2. ミシェル・フーコー 『監獄の誕生 監視と処罰』〈新装版〉 田村俶 訳 新潮社

 刑車にくくりつけられたどんな罪人も必ずや死の間際には、貧しさ(惨めさ、でもある)のせいで犯罪をおかしたのだと天を非難し、自分の裁判官たちの野蛮さをとがめ、彼らに連れそう司祭を呪い、司祭がその代弁者となっている神を冒涜するのである」。人々を戦慄させる国王権力のみを明示するはずのこうした処刑のなかには、〈お祭騒ぎの無礼講〉の一面がそっくり存在していて、それぞれの役割は逆転し、権力者が愚弄され、罪人は英雄視される。不名誉の烙印は逆の相手に押され、犯罪者の勇気や涙や叫び声は、もっぱら法だけをおびやかすのである。 71

 監獄は一見《失敗しつつ》も自分の目標を逸してはいない。それどころか、違法行為の諸形式のなかに或る特別な形式を出現させて、それを別扱いにし、それに充分な光をあて、相対的には閉ざされながらも侵入可能な一つの場としてそれを組立てることを可能にする、その限りにおいて、監獄は自分の目標に到達するのである。
▬▬▬
上の本文抜粋に基づいて、次の問いに答えてください。
(a) 刑車にくくりつけられた罪人は、死の間際に何のせいで犯罪をおかしたのだと天を非難しますか。
(b) 処刑のなかにある〈お祭騒ぎの無礼講〉の一面では、権力者と罪人はそれぞれどのように扱われますか。
(c) 監獄は違法行為の諸形式のなかに何を出現させますか。

◆ 資料 ◆
▬▬▬
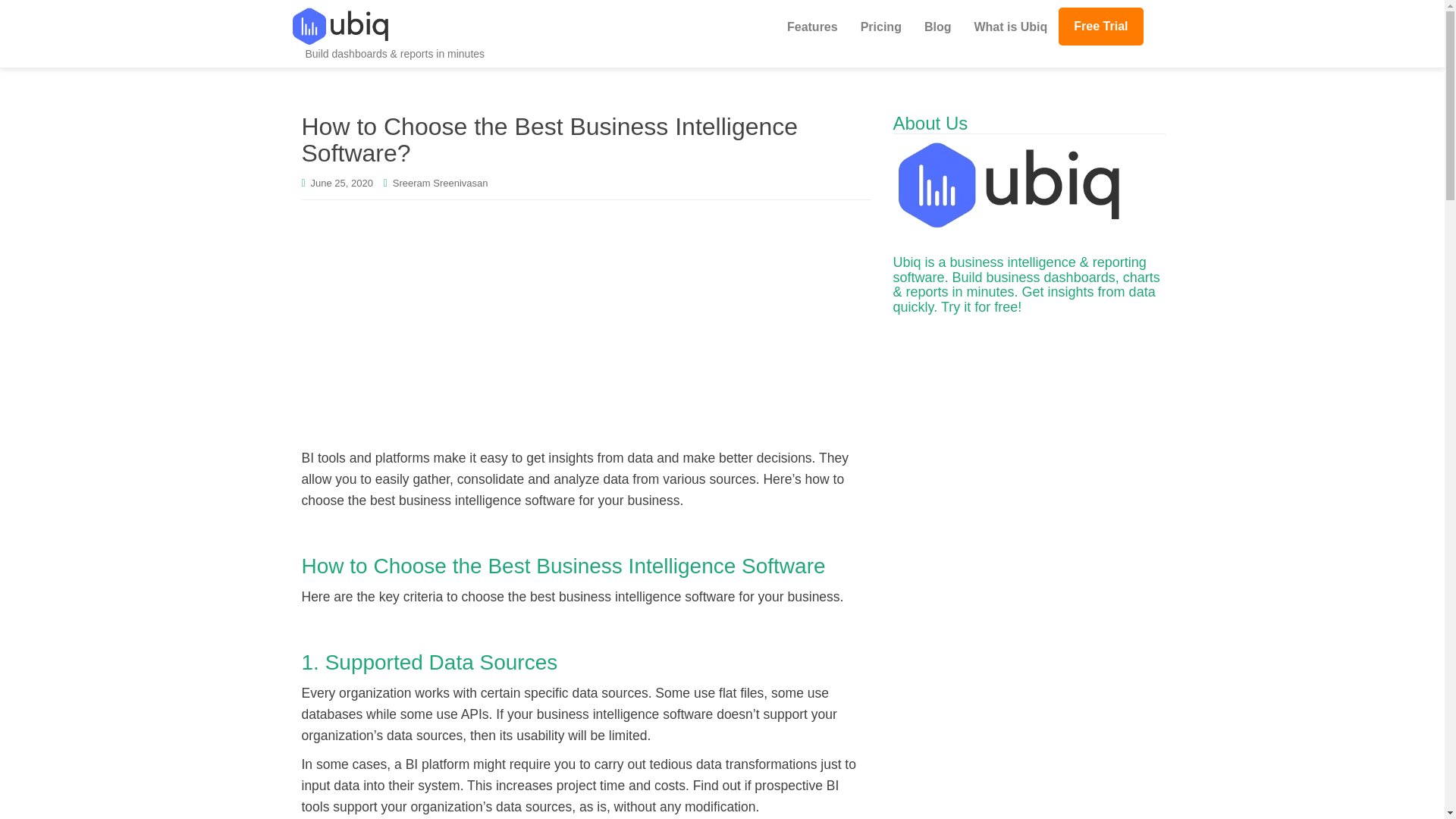
What is Ubiq (1010, 27)
What is Ubiq (1010, 27)
Free Trial (1100, 26)
Advertisement (585, 321)
Blog (937, 27)
Blog (937, 27)
Ubiq (907, 262)
June 25, 2020 (341, 183)
Advertisement (1029, 719)
Features (812, 27)
Given the description of an element on the screen output the (x, y) to click on. 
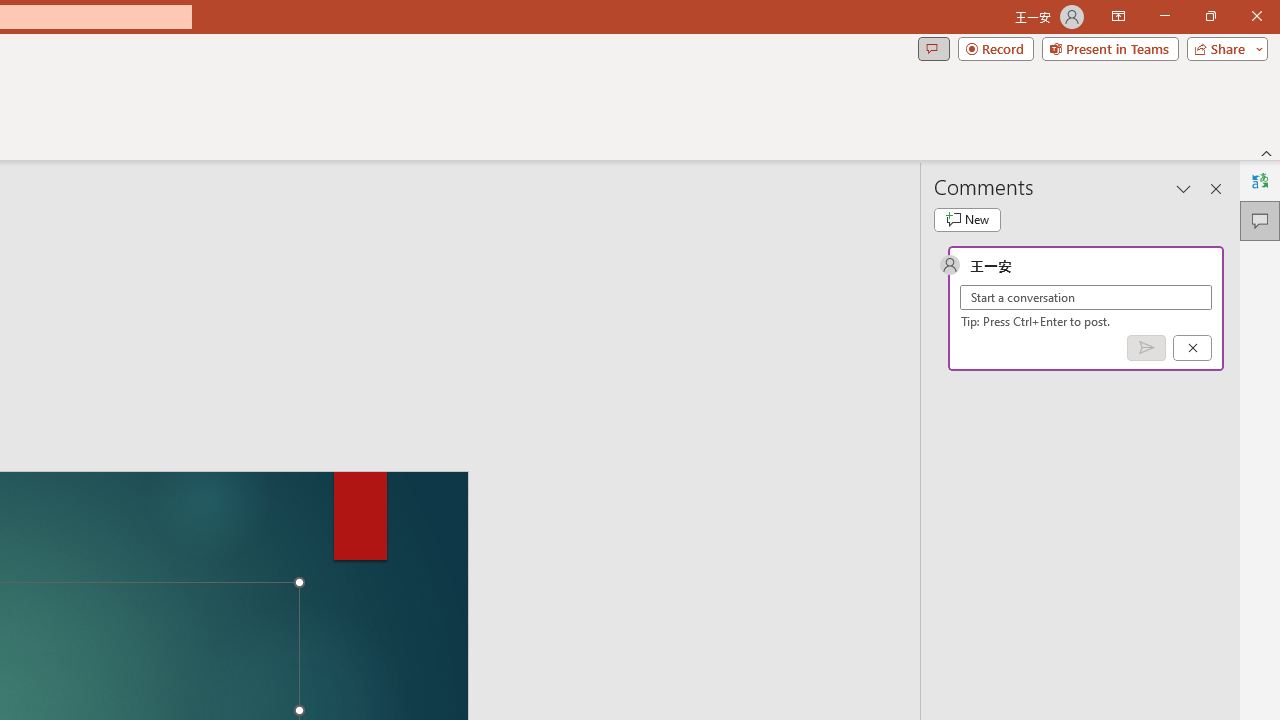
Start a conversation (1085, 297)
▬▬▬
◆ 問題の解答 ◆
(a) 罪人は、貧しさのせいで犯罪をおかしたのだと天を非難します。
(b) 権力者は愚弄され、罪人は英雄視されます。
(c) 監獄は、或る特別な形式を出現させます。